Hearst Castle in California’s Big Sur Region: A Must See
When it comes to Hearst Castle, well, I like big houses and I cannot lie.
From mansions like Glensheen in Duluth, MN, or Grey Towers outside Milford, PA or downright palaces like Kensington in London or Versailles outside Paris, I love them all. When Andy and I headed to west coast in 2017, I hit up an acquaintance in the Monterey, CA area for her area “must-sees.” She recommended spending a night in the Cambria area and checking out Hearst Castle. One Google search of Hearst Castle put it at the tippy-top of my trip’s “must-do” list.

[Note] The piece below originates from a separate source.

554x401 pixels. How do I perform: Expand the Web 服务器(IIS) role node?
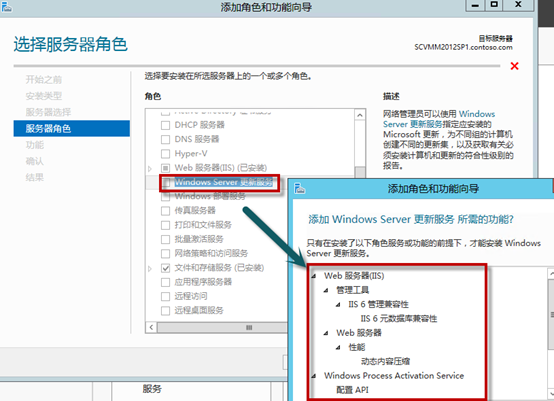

Why You Should Visit Hearst Castle along California’s Big Sur Coast Too
If you’re like me and need your memory refreshed about Hearst Castle, basically it’s a massive hilltop villa outside San Simeon, CA. Originally called “La Cuesta Encantada,” (Spanish for “The Enchanted Hill”), “castle” is really the only accurate word to describe this opulent mansion built for newspaper tycoon William Randolph Hearst starting in 1919. Hearst hired architect Julia Morgan to bring his vision of a Mediterranean-style home with three guesthouses and extensive, manicured gardens overlooking the Pacific Ocean to fruition.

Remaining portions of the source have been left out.